• Задания
1) Почему, согласно тексту о июльском наступлении Квантунской Армии, японская авиаразведка над районом Номонхана была ограничена?
2) По какой советской авиабазе нанесла удар 2-я авиагруппа в тексте о Квантунской Армии?
3) Возобновите текст о июльском наступлении Квантунской Армии с того места, на котором он заканчивается.

• Исходный текст
━━━━

Цудзи утверждал, что Квантунская Армия должна была действовать твердо и решительно в этом конфликте, чтобы избежать большой войны позже. Также Цудзи подчеркнул важность для него и его коллег-офицеров поддержать честь и достоинство Квантунской Армии, которым угрожали и действия врага, и действия Генштаба. В этой эмоционально напряженной атмосфере Квантунская Армия начала свое июльское наступление.

Июльское наступление Квантунской Армии

Успех удара 2-й авиагруппы по советской авиабазе в Тамцаг-Булаке укрепил и без того высокую уверенность штаба Квантунской Армии в успехе предстоящего наступления. Хотя японская авиаразведка над районом Номонхана намеренно была ограничена, чтобы не встревожить противника, разведывательные полеты все же проводились. Разведчики докладывали о многочисленных окопах для танков, хотя самих танков было замечено мало. Лишь в одном сообщении упоминается большое количество танков, и в штабе на него, похоже, не обратили внимания. Что действительно привлекло внимание штаба Квантунской Армии, так это сообщения о большом количестве грузовиков, каждый день уезжающих с фронта и направляющихся на запад, в глубину монгольской территории. Это было расценено как свидетельство того, что советские войска отступают с передовых позиций. Возможно, противник все же узнал о готовящемся японском наступлении. Штаб Квантунской Армии направил в части приказы ускорить подготовку к наступлению, прежде чем советские войска отступят из того района, где на них должен обрушиться японский "мясницкий нож".

━━━━

• Строки данных
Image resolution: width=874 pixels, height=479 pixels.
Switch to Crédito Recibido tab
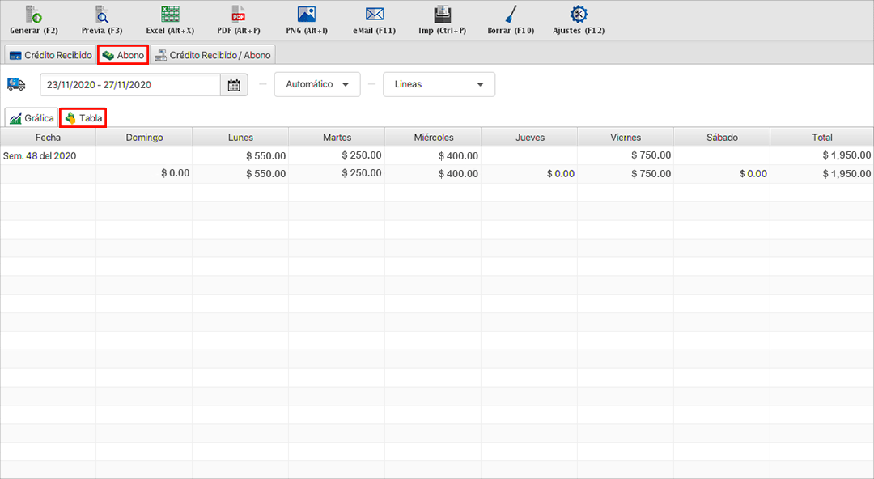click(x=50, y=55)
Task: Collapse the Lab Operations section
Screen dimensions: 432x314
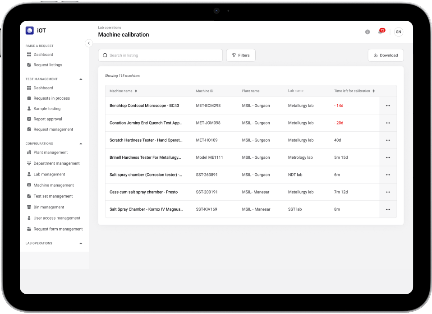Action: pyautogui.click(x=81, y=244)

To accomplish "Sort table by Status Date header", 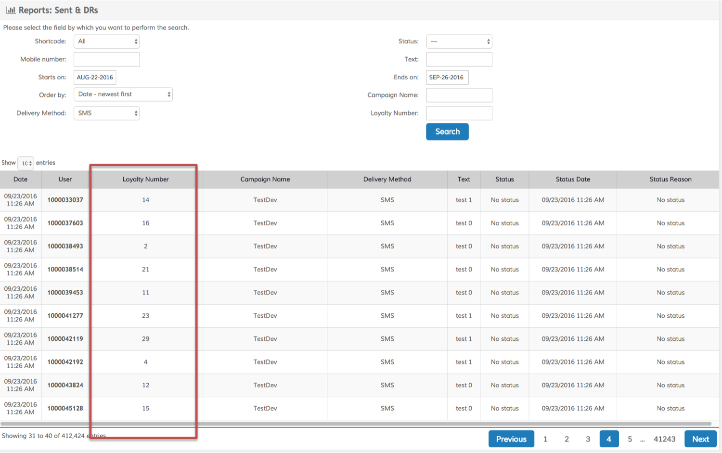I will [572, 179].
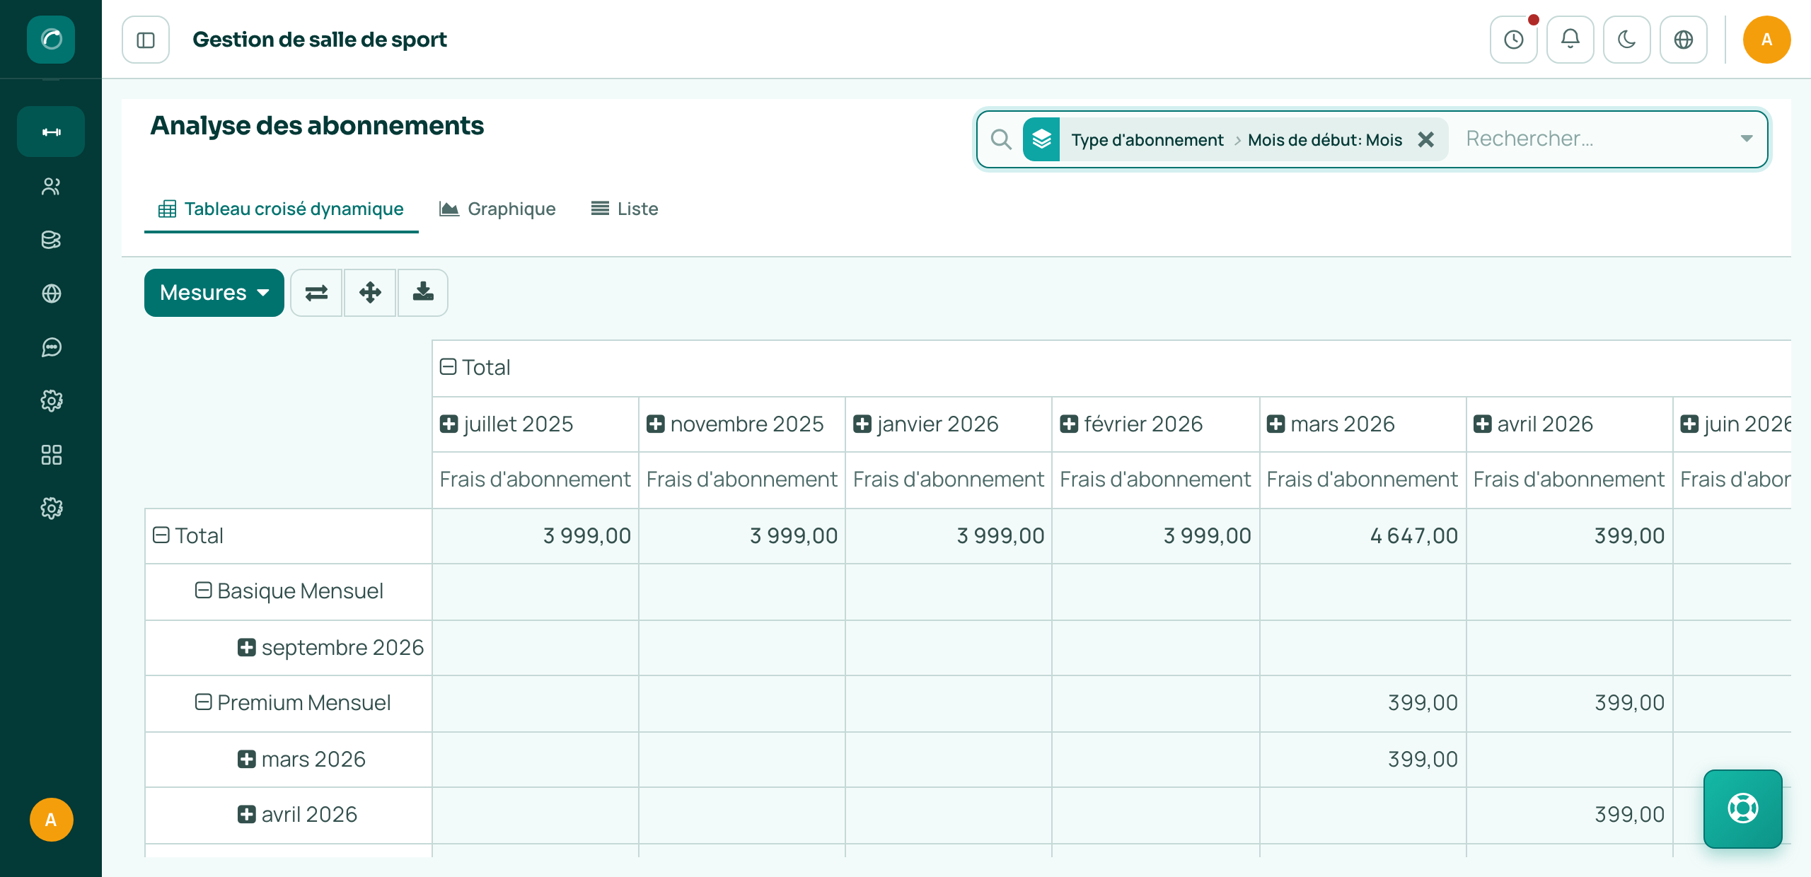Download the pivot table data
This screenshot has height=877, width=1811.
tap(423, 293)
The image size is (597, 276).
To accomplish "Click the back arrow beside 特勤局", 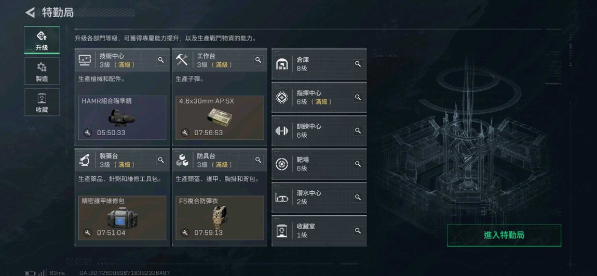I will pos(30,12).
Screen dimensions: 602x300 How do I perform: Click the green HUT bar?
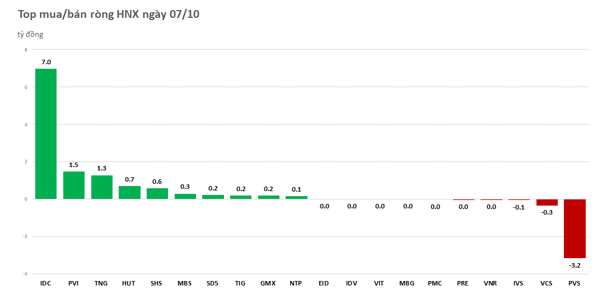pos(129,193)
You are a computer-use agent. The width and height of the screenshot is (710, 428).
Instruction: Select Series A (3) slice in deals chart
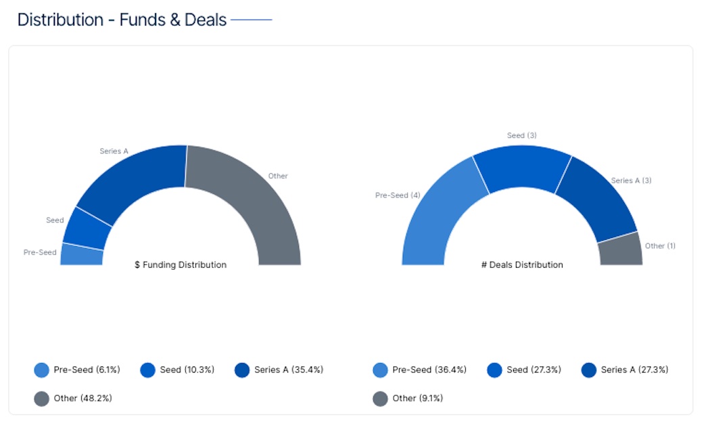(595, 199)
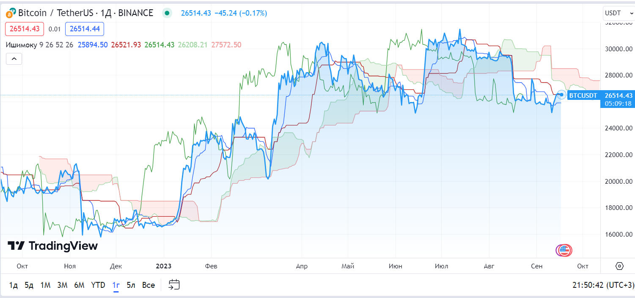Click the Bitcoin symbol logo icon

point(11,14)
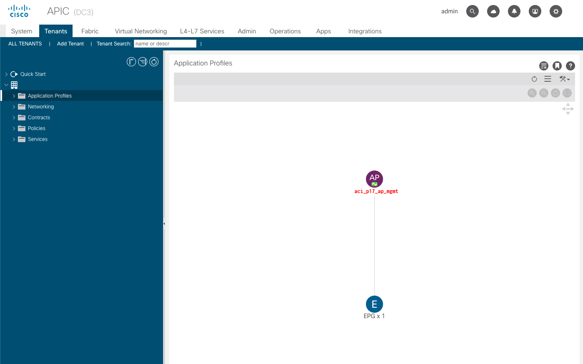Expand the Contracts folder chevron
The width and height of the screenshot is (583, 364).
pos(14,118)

━━━━

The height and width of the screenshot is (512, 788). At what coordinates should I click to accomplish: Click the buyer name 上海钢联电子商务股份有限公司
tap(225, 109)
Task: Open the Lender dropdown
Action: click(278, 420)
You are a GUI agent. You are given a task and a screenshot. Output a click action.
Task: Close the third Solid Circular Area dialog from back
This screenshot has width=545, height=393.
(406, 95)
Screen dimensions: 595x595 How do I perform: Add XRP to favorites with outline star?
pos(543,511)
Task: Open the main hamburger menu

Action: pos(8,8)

━━━━

• Ответы
1) Ее намеренно ограничили, чтобы не встревожить противника.

2) По авиабазе в Тамцаг-Булаке.

3)
То движение грузовиков, которое заметили японские самолеты-разведчики, на самом деле было не отступлением, а доставкой многочисленных подкреплений и снабжения, которую генерал Штерн, командующий Забайкальским военным округом, организовал для поддержки 1-й армейской группы Жукова. Каждую ночь дороги от далеких складов на железнодорожных станциях на советской территории через всю Монголию до Тамцаг-Булака и района боевых действий заполнялись советскими грузовиками, везущими подкрепления и тонны предметов снабжения на восток. Днем пустые грузовики возвращались за новыми грузами. Именно их и заметили японские самолеты-разведчики. И заблуждение штаба Квантунской Армии, принявшего это движение грузовиков за отступление советских войск было серьезной ошибкой, хотя и понятной. Но советская сторона также по большей части не знала о подготовке японского наступления, отчасти потому, что из-за японского налета по Тамцаг-Булаку 27 июня советская авиация практически не вела операций в воздухе, в том числе разведку.

В конце июня 23-я дивизия Комацубары и отряд Ясуоки выдвинулись из Хайлара и Чанчуньмяо к Номонхану. Для их переброски были мобилизованы все доступные военные и гражданские автомобили, но все равно автотранспорта было недостаточно, чтобы перебросить все войска и вооружение сразу. Большей части пехоты пришлось идти к району боевых действий пешим маршем 120 миль под палящим солнцем, неся при этом груз по 80 фунтов на человека. Они прибыли к исходному рубежу для наступления после 4-6 дней марша, очень усталые, страдая от голода и жажды и не имея времени отдохнуть перед атакой.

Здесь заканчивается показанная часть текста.